3 You’re a prepared traveler. You know that even if the airline serves a meal, it’s not something that is going to tempt your taste buds or that fits into your healthy lifestyle. And if your flight is food-free, as most are these days, you’ll be so starved by the time you touch down that you’ll overdo at the first sight of food. So, you’ve packed snacks and bottled water to help you make it through the next few hours. The Dish Divas’ Diagnosis 1
No plan? Maybe you like to fly by the seat of your pants. But you should be prepared for a crash landing. Flying these days can mean long lines and big delays. That translates into missed meals and forsaken snack times. Not the best scenario for someone trying to eat healthy. You say you had no time to prepare? How long have you known about this trip? Unless you just found out about it two hours ago, there’s no excuse for not tossing a few healthy snacks into your carry-on bag, along with some bottled water or 100 percent fruit juice. If you just can’t bring yourself to plan ahead, at least be aware that most airport food is high-fat and the servings far too large. And fruits, veggies, and whole grains are rare finds. Think before you order. Stand back from the crowd and check out the options. While there may be slim pickin’s in the healthy food department, there are some better options for you to choose. Become familiar with airport food fare and be on the lookout for grilled chicken sandwiches, large green salads, with dressing on the side, crispy tacos with hot sauce, turkey subs with lettuce and tomato. You’ll start your trip off right and you’ll feel better for it. 2
Get a grip. Maybe holding off until you get to your destination might work in a perfect travel world, where you’re always on time. But in today’s traveling atmosphere, you’re really gambling if you hold off on eating until you get there.
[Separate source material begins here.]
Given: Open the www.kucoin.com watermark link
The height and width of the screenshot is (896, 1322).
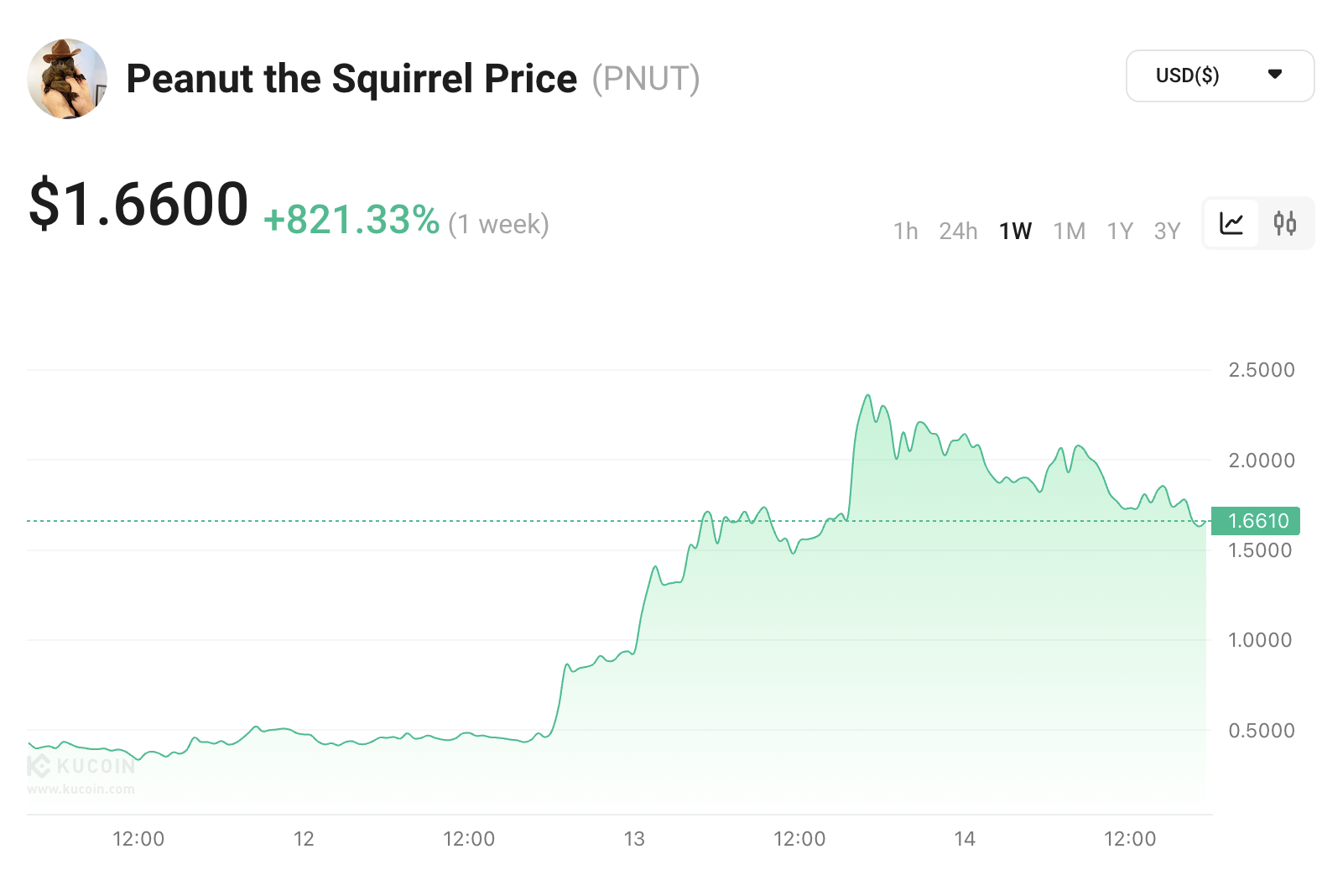Looking at the screenshot, I should (81, 789).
You could easily miss a couple of meals and a snack. By the time you get to your hotel room, everything on the room service menu will make your mouth water. And hotels aren’t known for their petite serving sizes or their prompt room service—you could end up raiding the snack bar before your food ever arrives. 3
See? That wasn’t so hard. Yes, indeed, you’re a woman on a well-planned mission. A few well-chosen snacks can make the difference between tolerable travel and the torture of trying to
ignore hunger and the headache you feel creeping up on you from lack of food. You’ve even made room in your suitcase for running shoes and a swimsuit. Who knows? The hotel may have a pool (if you’re really prepared, you’ve called ahead and you already know about the exercise facilities) and you can grab a few wake-up laps before you head to your morning meeting. Your snack stash includes a few small bags of roasted almonds for an energy boost and even some tea bags, so you can use the hotel room coffeemaker to heat up some water and have a relaxing cup of chamomile tea before bedtime, instead of raiding the snacks in the hotel room fridge. Want more? Check out chapter 5 for The Dish on Eating Out, and chapter 10 for The Dish on What to Eat Today and Every Day.
What say you, Dish?
Now that you’ve taken the quiz, do you see room for improvement? Lots of improvement? No biggie. There’s no winning or losing here, no right or wrong. Do you see your food habits in a new light? Was it flattering? Whether your answers reveal you to be the queen of overindulgence, the poster child for self-deprivation, or some combination in between, we think we can still dish out some helpful info that will enthuse, encourage, enlighten, and inspire you to be the dish you know you can be. Even you got-it-under-control eaters can learn a thing or two.
Remember, every day is another chance to eat right when you’ve chosen to eat healthy for life with The Dish
. No matter how you answered the questions, we can help. We have the solution and are prepared to share it with you in these pages. We guarantee it’ll boost your nutrition IQ transform you into a confident eater, and maybe even provide a few grins along the way.